It is so straightforward then even I can do it - and I'm only a man! I must admit, though, that Pixinsight's DBE does make it much easier. The procedure:

1 Capture equal amounts of R, G and B. Stack and calibrate the captures as separate channels.

2 Co-register the three images so that they are aligned to each other.

3 Combine them in a suitable colour combining software. I use AstroArt for stacking and colour combining. You can try using AstroArrt's 'auto colour balance' but I don't do that. I combine at equal weighting, crop the edges and go into PI.

4 Run DBE in PI. This will give you a near perfect colour balance and neutral background sky for the rest of the project.

Alternative 4 if you don't have PI. Give the image a basic stretch in Ps and use Gradient Xterminator. Be sure to use it effectively by getting it to work on the background rather than the object.

5 In levels, while processing, keep an eye on the histogram peak in each channel.
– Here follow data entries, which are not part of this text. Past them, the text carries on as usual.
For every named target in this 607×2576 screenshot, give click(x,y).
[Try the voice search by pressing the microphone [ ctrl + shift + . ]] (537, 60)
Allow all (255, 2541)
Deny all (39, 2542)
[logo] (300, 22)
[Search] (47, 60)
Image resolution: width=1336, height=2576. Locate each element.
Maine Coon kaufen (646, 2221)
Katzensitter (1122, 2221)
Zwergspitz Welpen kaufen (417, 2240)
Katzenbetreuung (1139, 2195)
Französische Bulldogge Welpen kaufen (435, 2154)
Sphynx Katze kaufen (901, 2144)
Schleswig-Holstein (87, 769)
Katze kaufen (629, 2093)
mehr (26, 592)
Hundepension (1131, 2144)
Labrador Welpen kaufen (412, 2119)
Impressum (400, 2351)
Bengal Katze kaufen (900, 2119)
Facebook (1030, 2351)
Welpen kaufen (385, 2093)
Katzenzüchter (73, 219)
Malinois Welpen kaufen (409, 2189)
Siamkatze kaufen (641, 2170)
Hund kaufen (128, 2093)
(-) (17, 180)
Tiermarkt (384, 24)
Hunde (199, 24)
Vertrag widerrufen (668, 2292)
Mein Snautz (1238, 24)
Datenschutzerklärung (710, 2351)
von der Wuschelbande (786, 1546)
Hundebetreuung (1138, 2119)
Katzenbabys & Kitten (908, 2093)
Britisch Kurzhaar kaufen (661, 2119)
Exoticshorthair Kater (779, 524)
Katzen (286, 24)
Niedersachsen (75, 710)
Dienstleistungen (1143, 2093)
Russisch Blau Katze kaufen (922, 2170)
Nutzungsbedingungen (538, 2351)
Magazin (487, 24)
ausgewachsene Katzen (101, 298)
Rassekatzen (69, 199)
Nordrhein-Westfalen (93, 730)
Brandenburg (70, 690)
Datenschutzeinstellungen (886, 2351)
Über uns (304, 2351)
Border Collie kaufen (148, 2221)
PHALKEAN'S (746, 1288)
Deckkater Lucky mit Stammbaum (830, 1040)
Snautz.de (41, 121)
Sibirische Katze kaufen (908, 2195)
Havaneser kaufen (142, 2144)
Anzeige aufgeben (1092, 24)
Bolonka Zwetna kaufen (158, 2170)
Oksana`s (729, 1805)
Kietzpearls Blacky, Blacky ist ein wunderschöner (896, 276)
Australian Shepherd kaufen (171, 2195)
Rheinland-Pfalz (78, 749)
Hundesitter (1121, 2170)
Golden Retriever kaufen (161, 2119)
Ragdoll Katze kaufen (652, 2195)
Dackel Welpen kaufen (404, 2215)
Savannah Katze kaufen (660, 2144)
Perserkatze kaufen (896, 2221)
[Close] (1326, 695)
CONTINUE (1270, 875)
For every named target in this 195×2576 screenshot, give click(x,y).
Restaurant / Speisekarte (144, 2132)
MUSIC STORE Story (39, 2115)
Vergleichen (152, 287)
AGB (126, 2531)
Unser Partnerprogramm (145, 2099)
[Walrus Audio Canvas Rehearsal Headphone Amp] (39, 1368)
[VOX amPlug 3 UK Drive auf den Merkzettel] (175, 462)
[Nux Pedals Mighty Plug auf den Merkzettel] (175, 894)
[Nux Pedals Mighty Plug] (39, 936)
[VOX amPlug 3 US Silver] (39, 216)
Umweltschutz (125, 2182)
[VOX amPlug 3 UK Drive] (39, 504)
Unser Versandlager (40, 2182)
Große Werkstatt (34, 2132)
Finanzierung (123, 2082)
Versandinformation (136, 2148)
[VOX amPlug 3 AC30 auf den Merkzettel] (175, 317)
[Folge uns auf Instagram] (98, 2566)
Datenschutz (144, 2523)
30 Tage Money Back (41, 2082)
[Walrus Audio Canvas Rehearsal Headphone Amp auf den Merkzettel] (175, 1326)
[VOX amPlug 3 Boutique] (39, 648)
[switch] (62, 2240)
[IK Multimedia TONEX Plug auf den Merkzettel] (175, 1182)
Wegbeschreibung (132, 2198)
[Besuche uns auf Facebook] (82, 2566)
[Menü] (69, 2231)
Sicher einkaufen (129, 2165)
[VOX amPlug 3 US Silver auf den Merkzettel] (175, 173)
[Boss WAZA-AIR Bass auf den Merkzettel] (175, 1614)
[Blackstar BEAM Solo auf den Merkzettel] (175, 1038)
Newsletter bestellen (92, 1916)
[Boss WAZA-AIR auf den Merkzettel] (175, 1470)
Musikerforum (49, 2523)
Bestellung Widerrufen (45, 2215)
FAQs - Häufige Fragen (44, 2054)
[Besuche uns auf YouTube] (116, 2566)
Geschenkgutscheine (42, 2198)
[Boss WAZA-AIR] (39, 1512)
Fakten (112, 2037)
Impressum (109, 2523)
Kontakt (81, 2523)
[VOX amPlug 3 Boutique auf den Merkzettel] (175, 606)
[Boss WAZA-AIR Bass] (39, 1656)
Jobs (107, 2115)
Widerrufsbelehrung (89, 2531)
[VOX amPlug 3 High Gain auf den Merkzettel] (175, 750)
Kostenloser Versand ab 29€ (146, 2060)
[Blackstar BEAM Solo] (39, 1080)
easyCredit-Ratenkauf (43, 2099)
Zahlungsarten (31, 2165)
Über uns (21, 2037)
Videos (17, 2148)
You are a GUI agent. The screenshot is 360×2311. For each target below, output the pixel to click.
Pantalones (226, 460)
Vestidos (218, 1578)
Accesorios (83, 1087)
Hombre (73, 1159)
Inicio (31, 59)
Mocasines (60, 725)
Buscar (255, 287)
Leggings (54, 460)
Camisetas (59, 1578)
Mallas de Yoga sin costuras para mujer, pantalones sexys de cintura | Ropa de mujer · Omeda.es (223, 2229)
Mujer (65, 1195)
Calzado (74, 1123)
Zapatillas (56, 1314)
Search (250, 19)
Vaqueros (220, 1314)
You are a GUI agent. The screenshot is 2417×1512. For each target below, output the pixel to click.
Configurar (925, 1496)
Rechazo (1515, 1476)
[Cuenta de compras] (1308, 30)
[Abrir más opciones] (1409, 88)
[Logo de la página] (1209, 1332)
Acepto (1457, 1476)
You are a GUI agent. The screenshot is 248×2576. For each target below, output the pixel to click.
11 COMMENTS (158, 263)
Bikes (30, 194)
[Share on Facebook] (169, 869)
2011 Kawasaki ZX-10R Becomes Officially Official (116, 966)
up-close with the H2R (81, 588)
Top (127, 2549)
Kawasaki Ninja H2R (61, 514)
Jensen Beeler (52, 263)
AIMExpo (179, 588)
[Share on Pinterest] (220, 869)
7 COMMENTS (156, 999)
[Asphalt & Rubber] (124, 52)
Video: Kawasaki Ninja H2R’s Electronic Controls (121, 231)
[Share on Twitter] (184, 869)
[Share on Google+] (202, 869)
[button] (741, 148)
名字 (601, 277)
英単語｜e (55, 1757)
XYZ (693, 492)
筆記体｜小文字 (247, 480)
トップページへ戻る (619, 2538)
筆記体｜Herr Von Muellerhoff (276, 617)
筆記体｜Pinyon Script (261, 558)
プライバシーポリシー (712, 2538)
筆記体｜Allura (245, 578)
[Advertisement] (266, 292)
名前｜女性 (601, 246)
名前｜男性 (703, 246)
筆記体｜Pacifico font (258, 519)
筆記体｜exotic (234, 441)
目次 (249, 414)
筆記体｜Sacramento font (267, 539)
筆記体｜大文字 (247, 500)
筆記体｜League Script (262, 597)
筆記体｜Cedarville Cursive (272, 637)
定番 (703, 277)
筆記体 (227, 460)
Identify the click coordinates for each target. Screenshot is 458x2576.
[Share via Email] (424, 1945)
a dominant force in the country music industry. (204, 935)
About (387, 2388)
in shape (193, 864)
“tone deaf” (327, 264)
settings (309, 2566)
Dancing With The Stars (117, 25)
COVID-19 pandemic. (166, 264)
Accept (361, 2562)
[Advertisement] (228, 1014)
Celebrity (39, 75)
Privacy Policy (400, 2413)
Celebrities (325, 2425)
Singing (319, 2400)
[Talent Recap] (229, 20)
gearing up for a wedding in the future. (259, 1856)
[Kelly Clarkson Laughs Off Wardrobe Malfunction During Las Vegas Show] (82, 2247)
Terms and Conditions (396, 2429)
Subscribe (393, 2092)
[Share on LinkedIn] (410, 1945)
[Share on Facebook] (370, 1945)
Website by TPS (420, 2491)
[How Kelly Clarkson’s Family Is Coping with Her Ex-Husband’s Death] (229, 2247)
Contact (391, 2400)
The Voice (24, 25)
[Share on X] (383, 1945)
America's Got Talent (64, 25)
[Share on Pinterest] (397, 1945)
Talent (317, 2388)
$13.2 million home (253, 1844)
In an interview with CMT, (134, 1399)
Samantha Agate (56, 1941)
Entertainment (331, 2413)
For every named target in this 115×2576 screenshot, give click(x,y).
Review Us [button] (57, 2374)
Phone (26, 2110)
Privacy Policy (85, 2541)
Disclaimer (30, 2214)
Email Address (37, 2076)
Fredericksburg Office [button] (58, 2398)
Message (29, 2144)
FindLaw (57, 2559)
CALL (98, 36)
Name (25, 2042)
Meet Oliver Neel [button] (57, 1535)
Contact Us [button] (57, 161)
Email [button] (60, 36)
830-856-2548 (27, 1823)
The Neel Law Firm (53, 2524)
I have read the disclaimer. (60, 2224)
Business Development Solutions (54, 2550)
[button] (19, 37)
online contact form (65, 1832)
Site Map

The top left of each histo peak should be aligned (as a rule of thumb, not a religion.) You can only adjust by moving the peaks to the left with the black point slider.

6 Keep an eye on your background sky values using the colour sampler eyedropper in Ps. I like my backgrounds to be about 23/23/23 in R/G/B. You can adjust this by using the colour balance tool set to shadows.

 

If you'd like to Dropbox me your three channels I'll gladly have a look. Or post a link up here.

Olly

Edit: You are not very far out at all with the image posted.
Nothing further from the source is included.